Bruce Richard Korf (born 1952) is a medical geneticist at the University of Alabama at Birmingham. In April 2009, he began a two-year term as president of the American College of Medical Genetics (ACMG), a professional organization.

==Early life and education==
Korf was born in 1952. Growing up in Matawan, New Jersey, he graduated from Matawan Regional High School in 1970 as valedictorian. During his senior year, Korf served as chairman of the board of the Scientific Research Organization and president of the Library Club. He was also a member of the National Honor Society and a Student Council representative.

Korf completed his Bachelor of Arts degree in 1974 from Cornell University before enrolling at Rockefeller University for his PhD in genetics and cell biology. Following this, he rejoined Cornell for his medical degree and completed his residency and in pediatrics, pediatric neurology, and genetics at Boston Children's Hospital.

==Career==
===Harvard University===
Upon completing his PhD, Korf served as clinical director in the Division of Genetics at Children's Hospital and as the medical director of the Harvard-Partners Center for Genetics and Genomics. He was also an associate professor of neurology at Harvard Medical School and directed postdoctoral training in medical and laboratory genetics at hospitals affiliated with Harvard.

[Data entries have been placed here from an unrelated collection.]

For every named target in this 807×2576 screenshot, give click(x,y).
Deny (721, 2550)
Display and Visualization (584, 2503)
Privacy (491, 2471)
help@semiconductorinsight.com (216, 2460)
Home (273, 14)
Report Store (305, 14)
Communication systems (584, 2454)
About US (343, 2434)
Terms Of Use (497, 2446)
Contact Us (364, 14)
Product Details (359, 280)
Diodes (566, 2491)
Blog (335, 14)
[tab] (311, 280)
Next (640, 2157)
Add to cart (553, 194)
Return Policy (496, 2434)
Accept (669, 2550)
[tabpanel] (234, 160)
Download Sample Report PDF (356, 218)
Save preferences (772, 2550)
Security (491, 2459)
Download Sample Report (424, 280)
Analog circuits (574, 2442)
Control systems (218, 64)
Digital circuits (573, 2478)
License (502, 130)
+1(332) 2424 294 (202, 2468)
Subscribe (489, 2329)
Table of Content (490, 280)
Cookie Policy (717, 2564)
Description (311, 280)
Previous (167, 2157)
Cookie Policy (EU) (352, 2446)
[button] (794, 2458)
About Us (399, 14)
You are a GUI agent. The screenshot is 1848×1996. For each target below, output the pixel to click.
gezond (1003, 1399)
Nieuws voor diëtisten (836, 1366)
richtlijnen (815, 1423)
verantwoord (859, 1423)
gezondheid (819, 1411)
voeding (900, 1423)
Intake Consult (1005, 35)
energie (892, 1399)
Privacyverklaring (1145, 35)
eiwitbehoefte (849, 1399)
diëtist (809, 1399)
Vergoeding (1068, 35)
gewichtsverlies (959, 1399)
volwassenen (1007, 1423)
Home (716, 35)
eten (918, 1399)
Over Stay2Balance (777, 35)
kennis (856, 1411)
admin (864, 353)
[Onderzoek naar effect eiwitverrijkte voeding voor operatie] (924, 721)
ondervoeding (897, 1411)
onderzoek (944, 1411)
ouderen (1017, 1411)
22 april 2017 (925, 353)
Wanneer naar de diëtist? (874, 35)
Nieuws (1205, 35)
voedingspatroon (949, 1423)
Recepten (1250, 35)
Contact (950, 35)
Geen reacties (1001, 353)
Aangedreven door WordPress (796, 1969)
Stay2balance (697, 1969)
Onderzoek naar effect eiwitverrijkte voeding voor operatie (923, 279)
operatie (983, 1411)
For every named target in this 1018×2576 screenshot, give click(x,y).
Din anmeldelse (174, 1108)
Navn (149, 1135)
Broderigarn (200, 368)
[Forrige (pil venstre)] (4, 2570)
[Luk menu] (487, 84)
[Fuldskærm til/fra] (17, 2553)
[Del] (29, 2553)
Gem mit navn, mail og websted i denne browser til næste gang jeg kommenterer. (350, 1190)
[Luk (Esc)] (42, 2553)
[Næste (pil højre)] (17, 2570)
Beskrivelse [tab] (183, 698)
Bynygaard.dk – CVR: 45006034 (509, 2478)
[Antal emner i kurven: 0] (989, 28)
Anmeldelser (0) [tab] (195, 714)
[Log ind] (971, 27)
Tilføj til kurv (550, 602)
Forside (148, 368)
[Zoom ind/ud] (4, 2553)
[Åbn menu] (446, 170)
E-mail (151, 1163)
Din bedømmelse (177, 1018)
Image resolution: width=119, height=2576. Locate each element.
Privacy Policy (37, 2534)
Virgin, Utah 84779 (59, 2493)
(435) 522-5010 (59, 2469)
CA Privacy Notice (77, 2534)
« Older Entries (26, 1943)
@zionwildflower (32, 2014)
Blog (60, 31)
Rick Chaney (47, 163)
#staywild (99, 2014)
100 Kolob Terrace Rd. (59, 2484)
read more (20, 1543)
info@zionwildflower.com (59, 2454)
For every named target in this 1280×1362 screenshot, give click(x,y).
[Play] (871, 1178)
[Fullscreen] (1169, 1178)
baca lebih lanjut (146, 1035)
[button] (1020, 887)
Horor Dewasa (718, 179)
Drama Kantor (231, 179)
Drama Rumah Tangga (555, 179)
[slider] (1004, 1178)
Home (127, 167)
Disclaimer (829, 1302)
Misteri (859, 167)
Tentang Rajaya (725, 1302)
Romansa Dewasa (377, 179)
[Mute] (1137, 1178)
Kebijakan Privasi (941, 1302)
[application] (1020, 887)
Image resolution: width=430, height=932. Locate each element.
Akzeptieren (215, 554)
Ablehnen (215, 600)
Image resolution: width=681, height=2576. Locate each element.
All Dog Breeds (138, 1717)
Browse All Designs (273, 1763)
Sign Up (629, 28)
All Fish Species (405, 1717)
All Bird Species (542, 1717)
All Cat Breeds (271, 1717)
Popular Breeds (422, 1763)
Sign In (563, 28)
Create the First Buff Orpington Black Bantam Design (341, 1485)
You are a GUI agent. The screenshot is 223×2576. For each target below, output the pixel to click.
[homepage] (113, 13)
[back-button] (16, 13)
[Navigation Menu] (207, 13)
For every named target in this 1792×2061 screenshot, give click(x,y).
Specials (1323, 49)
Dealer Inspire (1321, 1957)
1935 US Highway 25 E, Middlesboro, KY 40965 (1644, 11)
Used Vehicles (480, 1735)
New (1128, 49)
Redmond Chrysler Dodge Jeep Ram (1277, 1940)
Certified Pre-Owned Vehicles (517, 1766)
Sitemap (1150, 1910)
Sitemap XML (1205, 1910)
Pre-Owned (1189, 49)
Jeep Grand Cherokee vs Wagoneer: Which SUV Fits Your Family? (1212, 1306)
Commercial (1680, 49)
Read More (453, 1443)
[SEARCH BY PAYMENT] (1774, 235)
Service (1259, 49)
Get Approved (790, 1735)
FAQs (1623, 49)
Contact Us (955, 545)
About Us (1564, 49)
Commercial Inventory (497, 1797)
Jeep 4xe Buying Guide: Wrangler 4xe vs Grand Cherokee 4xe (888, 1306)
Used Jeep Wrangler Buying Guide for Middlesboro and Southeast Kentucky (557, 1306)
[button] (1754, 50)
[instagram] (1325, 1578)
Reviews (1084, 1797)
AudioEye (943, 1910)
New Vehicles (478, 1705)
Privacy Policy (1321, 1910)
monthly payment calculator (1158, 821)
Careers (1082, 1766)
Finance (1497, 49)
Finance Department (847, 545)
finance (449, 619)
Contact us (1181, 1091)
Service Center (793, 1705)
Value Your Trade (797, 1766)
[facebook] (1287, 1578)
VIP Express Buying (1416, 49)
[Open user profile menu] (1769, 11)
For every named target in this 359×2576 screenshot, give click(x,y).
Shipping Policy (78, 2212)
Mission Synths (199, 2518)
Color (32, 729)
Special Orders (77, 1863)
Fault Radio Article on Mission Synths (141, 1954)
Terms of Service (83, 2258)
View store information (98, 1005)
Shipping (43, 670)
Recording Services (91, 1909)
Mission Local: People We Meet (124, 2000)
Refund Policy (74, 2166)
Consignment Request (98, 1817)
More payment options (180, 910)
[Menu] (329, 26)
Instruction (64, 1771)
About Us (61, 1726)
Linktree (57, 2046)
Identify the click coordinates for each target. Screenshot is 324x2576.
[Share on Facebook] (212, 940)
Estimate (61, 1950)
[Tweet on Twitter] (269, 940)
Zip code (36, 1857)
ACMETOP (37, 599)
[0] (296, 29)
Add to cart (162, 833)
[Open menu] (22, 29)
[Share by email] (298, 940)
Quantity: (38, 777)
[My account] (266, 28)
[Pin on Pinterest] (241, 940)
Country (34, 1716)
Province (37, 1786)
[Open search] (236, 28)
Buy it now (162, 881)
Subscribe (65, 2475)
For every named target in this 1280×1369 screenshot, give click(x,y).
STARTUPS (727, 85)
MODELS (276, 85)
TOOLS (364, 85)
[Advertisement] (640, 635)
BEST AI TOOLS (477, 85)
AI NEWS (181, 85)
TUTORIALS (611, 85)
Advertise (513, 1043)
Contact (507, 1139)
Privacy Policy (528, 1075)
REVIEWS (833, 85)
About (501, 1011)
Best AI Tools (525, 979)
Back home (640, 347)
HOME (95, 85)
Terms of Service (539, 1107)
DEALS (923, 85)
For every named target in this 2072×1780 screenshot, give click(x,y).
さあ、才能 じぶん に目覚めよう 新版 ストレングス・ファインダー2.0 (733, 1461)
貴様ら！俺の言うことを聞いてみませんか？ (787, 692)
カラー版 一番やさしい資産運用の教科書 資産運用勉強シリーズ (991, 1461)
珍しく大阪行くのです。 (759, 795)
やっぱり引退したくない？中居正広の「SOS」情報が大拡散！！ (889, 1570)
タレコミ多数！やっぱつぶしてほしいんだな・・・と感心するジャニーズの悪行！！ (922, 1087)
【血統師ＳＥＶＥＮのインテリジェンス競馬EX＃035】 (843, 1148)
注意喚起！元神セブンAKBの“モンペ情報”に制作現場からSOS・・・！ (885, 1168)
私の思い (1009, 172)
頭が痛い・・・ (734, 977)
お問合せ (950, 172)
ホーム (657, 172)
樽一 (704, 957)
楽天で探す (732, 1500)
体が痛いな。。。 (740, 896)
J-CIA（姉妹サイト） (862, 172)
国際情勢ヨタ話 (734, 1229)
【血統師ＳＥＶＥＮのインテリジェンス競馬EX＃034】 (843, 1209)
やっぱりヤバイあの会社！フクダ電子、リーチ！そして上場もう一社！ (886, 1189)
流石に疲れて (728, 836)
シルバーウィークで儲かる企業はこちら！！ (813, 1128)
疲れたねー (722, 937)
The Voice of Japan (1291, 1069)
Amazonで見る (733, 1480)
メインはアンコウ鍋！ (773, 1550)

During his tenure at Harvard, Korf authored Human Genetics: A Problem-Based Approach, an introductory graduate textbook used by medical students and genetic counselors. He also co-authored the Medical Genetics at a Glance, and was an editor of Emery and Rimoin's Principles and Practice of Medical Genetics.

===UAB===
Korf left Harvard in 2003 to become the Wayne H. Finley and Sara Crews Finley Chair of Medical Genetics at University of Alabama at Birmingham (UAB). Upon joining the faculty, he was also named the new Chairman of the Medical Affairs Committee for the National Neurofibromatosis Foundation. Following this, Korf was named president-elect of the American College of Medical Genetics and Genomics. While serving in this role, Korf received the 2009 Award for Excellence in Human Genetics Education from the American Society for Human Genetics for his mentoring efforts.

As a result of his impact in the field of human and medical genetics, Korf was elected a Fellow of the American Association for the Advancement of Science in 2014. Two years later, Korf was appointed editor-in-chief of the American Journal of Human Genetics after serving as a member of the editorial board from 2003 to 2005. Following this appointment, he was also appointed Chief Genomics Officer for UAB Medicine to oversee clinical implementations of precision medicine. In 2019, Korf was named associate dean for Genomic Medicine at UAB.

==Personal life==
Korf married his wife, Michele Janet Weiss, in 1975. They have two daughters, Jessica and Katie.